BP and HSE Face Off Over North Sea Lifeboat Training Concerns
The Health and Safety Executive, a UK safety authority, has served BP with an improvement notice regarding its training for lifeboat evacuation on the Glen Lyon floating production vessel, west of Shetland.
Oil and gas giant BP is understood to be at loggerheads with a UK safety authority over how it is preparing North Sea workers for lifeboat evacuation. The Health and Safety Executive (HSE) said last night [07 July] it had served BP with an improvement notice on its Glen Lyon floating production vessel, west of Shetland.
RMT Union revealed staff on board vessel had been doing “simulated” lifeboat training instead of drills where workers enter lifeboats.

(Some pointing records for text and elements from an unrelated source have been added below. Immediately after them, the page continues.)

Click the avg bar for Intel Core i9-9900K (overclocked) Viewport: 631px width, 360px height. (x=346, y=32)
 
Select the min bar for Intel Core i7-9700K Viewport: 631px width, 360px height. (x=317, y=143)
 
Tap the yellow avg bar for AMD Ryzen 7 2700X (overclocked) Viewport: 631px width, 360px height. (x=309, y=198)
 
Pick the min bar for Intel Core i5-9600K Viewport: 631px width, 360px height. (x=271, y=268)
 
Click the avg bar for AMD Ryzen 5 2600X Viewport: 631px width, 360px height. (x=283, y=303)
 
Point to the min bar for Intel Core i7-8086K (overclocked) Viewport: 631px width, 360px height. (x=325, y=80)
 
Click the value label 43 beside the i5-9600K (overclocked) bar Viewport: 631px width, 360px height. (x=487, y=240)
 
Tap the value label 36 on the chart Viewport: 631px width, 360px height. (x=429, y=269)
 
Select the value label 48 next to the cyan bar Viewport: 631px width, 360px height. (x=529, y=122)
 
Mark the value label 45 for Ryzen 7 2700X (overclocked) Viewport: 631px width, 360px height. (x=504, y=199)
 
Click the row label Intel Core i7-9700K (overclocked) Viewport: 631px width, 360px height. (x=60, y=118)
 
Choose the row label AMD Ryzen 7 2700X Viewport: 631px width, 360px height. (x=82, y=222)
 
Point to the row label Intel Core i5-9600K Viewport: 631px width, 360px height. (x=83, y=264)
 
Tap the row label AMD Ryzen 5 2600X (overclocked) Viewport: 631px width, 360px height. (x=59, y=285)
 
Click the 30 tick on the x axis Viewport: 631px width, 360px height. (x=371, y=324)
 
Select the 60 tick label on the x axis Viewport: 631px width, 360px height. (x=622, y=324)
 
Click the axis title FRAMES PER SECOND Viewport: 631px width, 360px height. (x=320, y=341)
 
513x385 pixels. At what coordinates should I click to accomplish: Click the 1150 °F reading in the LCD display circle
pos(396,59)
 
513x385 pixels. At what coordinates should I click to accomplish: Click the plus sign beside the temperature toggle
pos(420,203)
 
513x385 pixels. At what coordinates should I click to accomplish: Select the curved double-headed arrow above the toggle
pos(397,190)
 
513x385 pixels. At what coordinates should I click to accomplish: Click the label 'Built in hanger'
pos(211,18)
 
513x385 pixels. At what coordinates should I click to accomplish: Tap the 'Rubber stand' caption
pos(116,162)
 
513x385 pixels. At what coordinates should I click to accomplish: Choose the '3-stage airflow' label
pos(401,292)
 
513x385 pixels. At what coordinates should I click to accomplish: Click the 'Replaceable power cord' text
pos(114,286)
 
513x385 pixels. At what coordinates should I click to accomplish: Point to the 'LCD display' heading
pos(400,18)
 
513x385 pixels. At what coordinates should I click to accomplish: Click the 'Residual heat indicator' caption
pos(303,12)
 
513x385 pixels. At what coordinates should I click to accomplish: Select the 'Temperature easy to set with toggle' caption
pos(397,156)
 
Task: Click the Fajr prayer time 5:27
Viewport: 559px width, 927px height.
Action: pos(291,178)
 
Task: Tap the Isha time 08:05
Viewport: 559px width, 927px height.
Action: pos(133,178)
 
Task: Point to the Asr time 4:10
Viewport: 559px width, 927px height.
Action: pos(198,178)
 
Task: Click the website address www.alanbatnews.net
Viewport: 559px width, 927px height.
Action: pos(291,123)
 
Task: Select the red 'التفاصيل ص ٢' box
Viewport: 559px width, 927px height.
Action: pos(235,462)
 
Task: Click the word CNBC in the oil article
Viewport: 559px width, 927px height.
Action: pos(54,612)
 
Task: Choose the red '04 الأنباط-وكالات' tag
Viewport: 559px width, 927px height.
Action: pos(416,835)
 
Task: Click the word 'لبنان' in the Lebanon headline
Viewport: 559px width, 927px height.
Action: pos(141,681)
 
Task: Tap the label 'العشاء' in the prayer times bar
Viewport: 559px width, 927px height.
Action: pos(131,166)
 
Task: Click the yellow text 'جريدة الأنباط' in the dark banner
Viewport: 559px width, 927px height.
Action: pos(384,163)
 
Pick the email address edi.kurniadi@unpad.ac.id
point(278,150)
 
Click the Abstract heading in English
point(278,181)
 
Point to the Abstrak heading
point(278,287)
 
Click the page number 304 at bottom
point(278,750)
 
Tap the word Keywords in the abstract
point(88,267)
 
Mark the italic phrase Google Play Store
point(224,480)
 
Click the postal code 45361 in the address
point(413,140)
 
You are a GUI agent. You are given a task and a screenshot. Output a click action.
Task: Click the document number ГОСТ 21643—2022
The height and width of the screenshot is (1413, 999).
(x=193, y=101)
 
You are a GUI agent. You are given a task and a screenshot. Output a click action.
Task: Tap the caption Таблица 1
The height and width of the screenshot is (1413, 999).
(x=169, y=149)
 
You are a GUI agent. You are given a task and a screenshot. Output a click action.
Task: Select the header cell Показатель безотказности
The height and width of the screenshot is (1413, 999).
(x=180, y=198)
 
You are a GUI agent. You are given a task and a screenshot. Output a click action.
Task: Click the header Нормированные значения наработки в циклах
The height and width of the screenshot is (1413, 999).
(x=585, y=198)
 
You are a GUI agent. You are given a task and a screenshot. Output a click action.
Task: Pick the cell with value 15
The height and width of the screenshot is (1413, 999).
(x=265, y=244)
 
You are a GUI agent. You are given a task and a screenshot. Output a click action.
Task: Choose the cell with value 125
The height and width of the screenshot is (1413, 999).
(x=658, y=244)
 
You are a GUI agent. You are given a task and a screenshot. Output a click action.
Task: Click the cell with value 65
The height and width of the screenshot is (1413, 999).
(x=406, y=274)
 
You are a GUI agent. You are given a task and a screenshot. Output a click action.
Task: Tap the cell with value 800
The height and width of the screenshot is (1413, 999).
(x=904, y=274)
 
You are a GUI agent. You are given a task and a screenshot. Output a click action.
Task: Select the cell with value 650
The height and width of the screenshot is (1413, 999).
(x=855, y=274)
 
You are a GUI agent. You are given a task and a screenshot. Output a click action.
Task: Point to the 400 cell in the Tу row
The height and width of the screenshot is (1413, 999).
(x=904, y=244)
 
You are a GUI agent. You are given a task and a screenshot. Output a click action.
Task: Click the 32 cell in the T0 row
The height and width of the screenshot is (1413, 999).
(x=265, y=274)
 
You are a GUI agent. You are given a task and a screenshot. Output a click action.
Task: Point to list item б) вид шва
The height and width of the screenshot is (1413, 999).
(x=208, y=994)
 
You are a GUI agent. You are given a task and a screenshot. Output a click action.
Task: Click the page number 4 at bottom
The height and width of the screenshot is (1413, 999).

BP has appealed the safety notice—which could spark a lengthy legal tribunal—and called for an industry standard to be set.
Jake Molloy, regional organizer for RMT, described the practice by BP as “sending the wrong message,” adding that he had personally never heard of any other operator using such a training method. He also claimed lack of real world training on offshore lifeboats results in a situation where staff consider boats “dangerous.”
He said: “It’s pretty sad that we are having a legal battle about what is to my mind a fundamental part of offshore training. The idea that you can’t use safety-critical equipment for training purposes then it sends out totally the wrong message to industry.”
Step Change in Safety, the North Sea safety industry body, refused to comment, but did confirm that “muted discussions” are underway on the issue.